First it is important to note that 90% of humans have cellulite, including me. It is mostly genetic and there is no way to get rid of it completely. Having said that, there are certain exercises you can do to minimize it and certain foods you can avoid to prevent it. And if you’re ever in a time crunch, don’t forget—if you can’t tone it, tan it (using Poosh’s recommended organic foam tanner, of course). Back to the fitness route though. Below, I’m breaking down the five moves to tone everyone’s worst enemy: cellulite.
The Routine
Single Leg Bridge
Single Leg Deadlift
Banded Clam Trio
Banded Side Step Squat
Curtsy Lunge
(Free weights required)
The Move: Single Leg Bridge
How to: Lie on the floor with your feet flat and knees bent. Raise one leg off the ground. Execute the movement by driving through the heel, extending your hip upward and raising your glutes off the ground. Extend as far as possible, pause, and then return to the starting position.
The Move: Single Leg Deadlift
How to: Hold a weight in one hand, hanging to the side. Stand on one leg, on the same side that you hold the kettlebell. Keeping that knee slightly bent, perform a stiff-legged deadlift by bending at the hip, extending your free leg behind you for balance. Continue lowering the kettlebell until you are parallel to the ground, and then return to the upright position. Repeat for the desired number of repetitions.
The Move: Banded Clam Trio
How to: Place the resistance band around your knees. Lie down on your side with your knees pointed forward and bent at a 90-degree angle. Lift your top knee upward 8-12 inches, keeping your foot in place against the bottom foot. Lower your knee back down to the bottom knee. This completes one repetition.
The Move: Banded Side Step Squat
How to: Place a resistance band just below your knees.

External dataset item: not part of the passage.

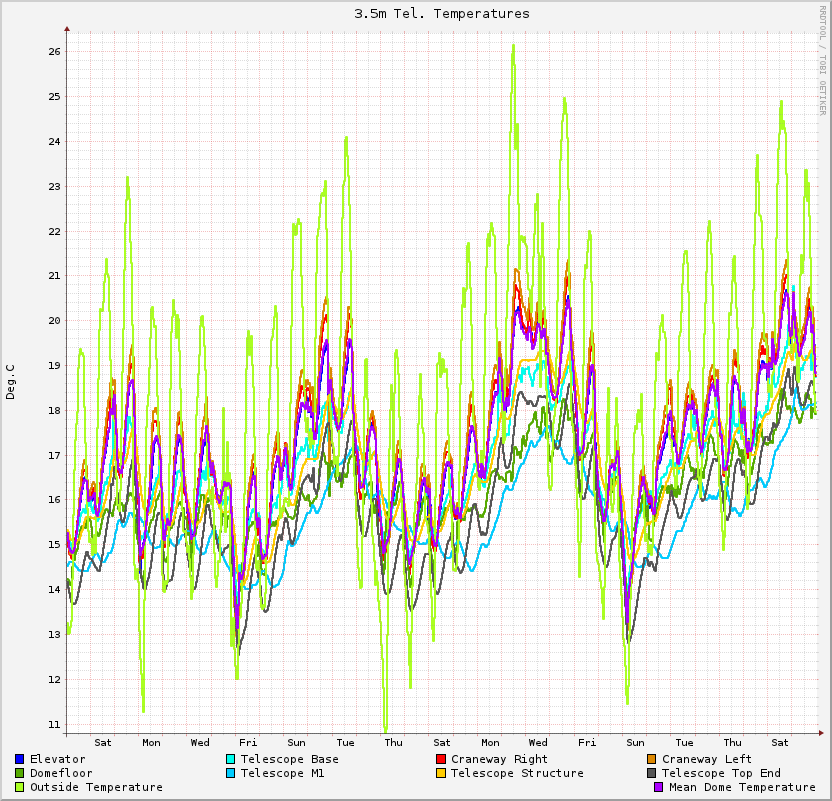Viewport: 832px width, 801px height.
Task: Click the light blue Telescope M1 swatch
Action: (x=231, y=773)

Begin standing with feet directly underneath your hips, and squat about halfway down. Take a step sideways to the right as far as you can. To fully activate the muscle, be sure to step onto your heel rather than your toes. Actively resist the pull of the exercise band as you bring your left leg slowly toward your right, returning to the starting position. Step to the right 20-30 times, then reverse directions, stepping to the left 20-30 times. You really want to feel the muscle burn.
How to: Start standing with your feet about shoulder-width apart. Lift your left leg off the ground and step your left foot diagonally behind you, bending both knees to lower your butt toward the floor. Be sure to keep your chest lifted and your spine long. Driving through your right heel, come back to standing. Kick your left foot out to your left side and move directly into the next rep without placing your left foot back on the ground.